The reality of juxtaposition.

It has been just over 3 months since my Degree Show at Wimbledon College of Art (UAL). I had so much planned once this was over, so many projects I wanted to get started but in truth I have been like a fly trapped in a milk bottle – buzzing around wildly but achieving very little. It has been said to me that in order to make progress it is best to focus on one thing at a time.  This is all well and good, but I think for many of artists this is just not viable. I need to earn some income, I need (and want) to produce some art, I want (and need) to collaborate, exhibit and experiment. I also have a family, so hence have all the activities and responsibilities that entails. So my mission in respect to my art practice these days is to try and focus on just a few things at a time, and to try to relax into it more.

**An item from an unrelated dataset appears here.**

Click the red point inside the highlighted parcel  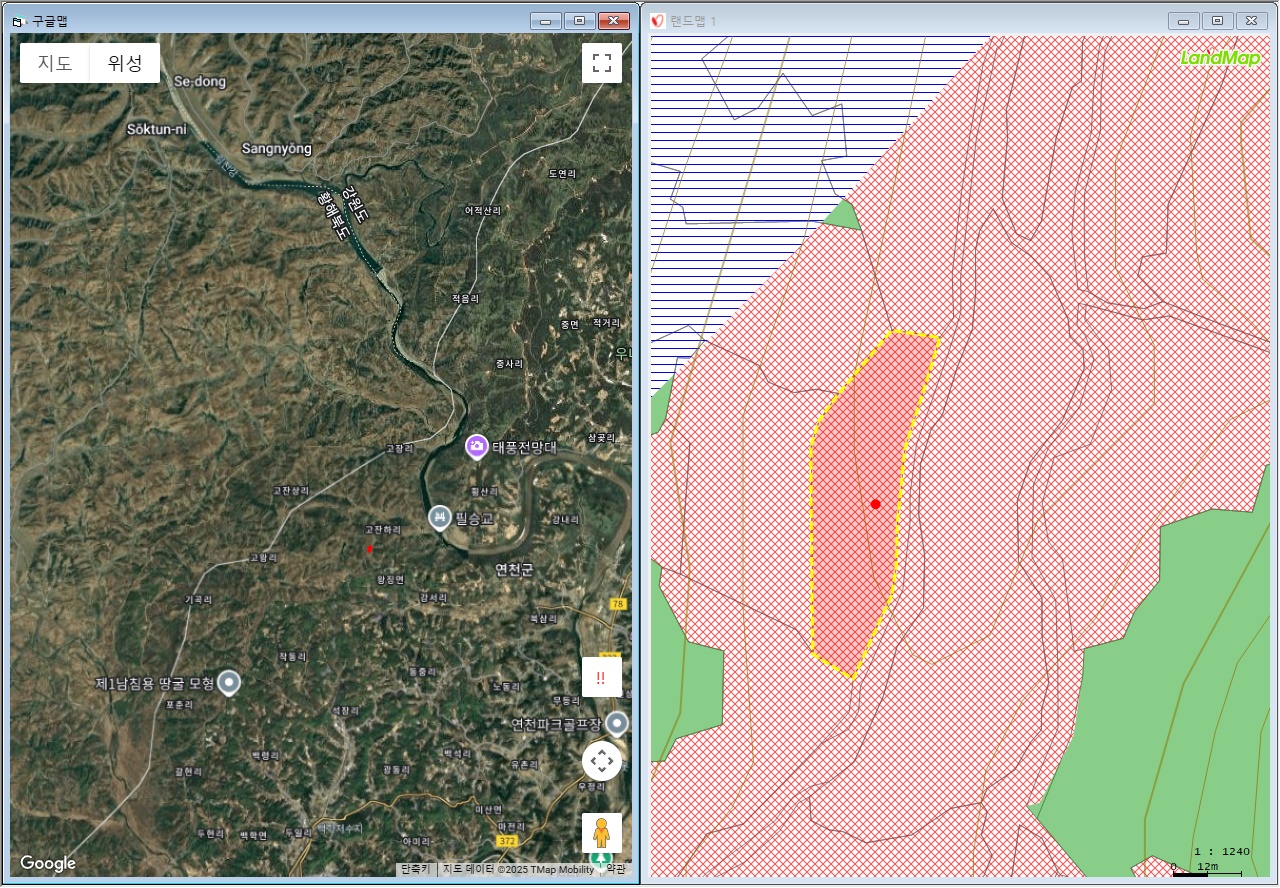[x=875, y=505]
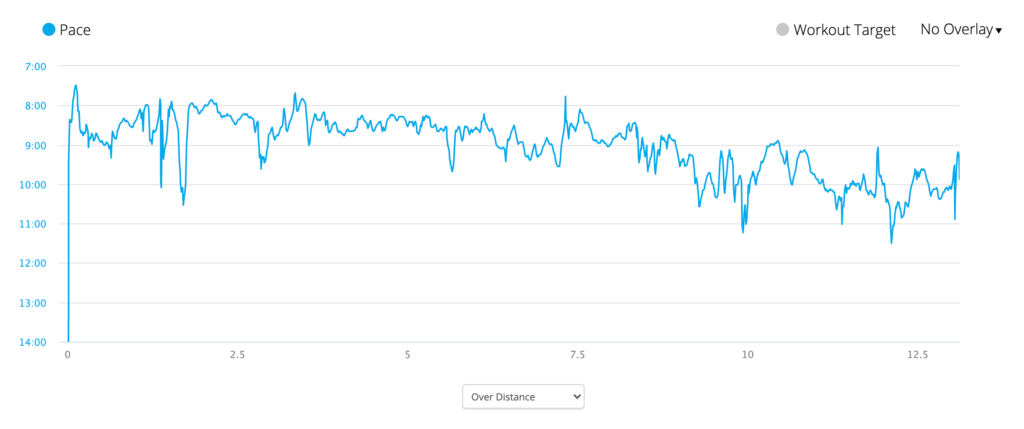1024x429 pixels.
Task: Click the 5 distance axis label
Action: click(x=408, y=355)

I have recently been playing with making small collages, physical and digital. They have tended to try and evoke a sense of place, a quick escape route in my head. One is based in Spain; Andalucia region. I have juxtaposed and transferred images of photographs I had taken on past holidays onto a solid oak wood block that I had previously primed with a mixture of rabbit glue and marble dust. It is relatively small; approximately 27 cm square. In keeping with my usual practice, I painted and drew upon this. I wanted the surface and image to be deliberately rough and incomplete in parts – as if an artefact with the surface showing through in places – like touching the walls of an old city, the heat of the sun bleaching the paintwork and drawing delicate cracks upon its history.

The other is a ‘New Zealand’ digital collage -in a wildish sort of state. I am from New Zealand originally but have not been back there for quite a number of years. Living in London, whilst I love it, there is a reassuring primal ruggedness about New Zealand which I miss and wanted to capture.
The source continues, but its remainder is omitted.